▶ _Task statement_:
The expected answer is the full listing, repeated exactly and free of images.

____ Dataset records

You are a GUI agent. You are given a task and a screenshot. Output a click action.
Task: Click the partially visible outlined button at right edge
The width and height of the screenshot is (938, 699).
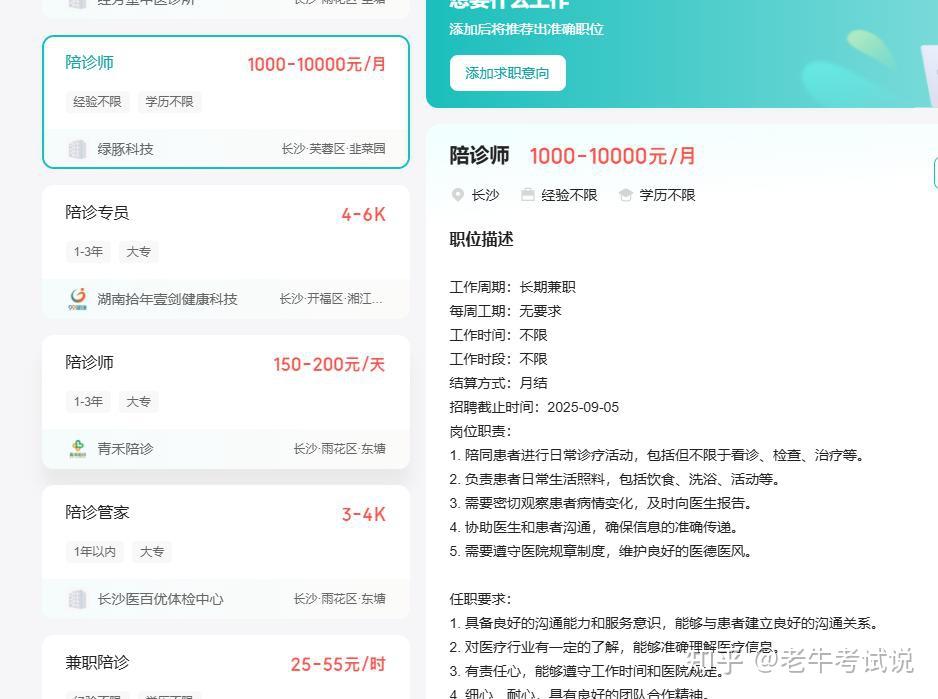pos(934,172)
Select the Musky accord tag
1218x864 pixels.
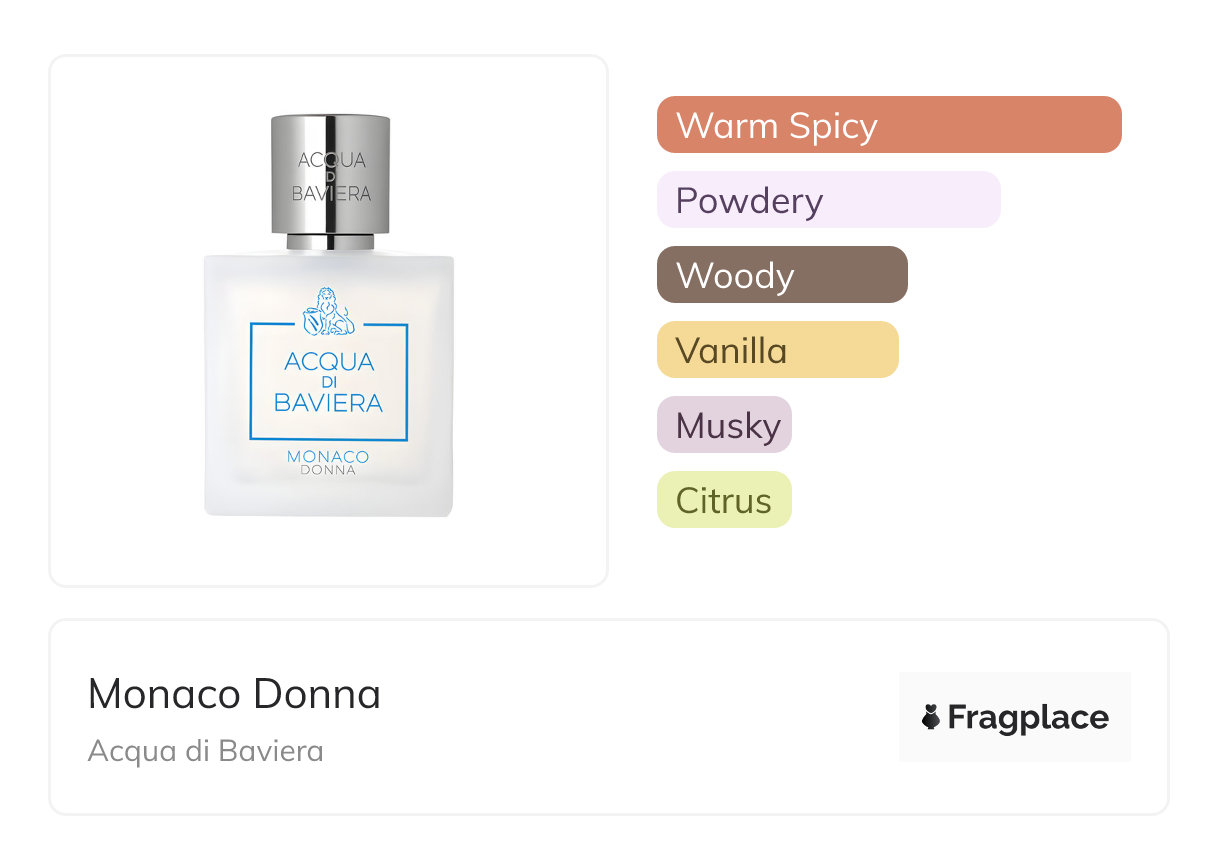point(724,425)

________

▶ _Written solution_:
You are a GUI agent. You are given a task and a screenshot. Output a click action.
Task: Click the partially visible outlined button at right edge
The width and height of the screenshot is (938, 699).
pos(934,172)
Select the Musky accord tag
1218x864 pixels.
point(724,425)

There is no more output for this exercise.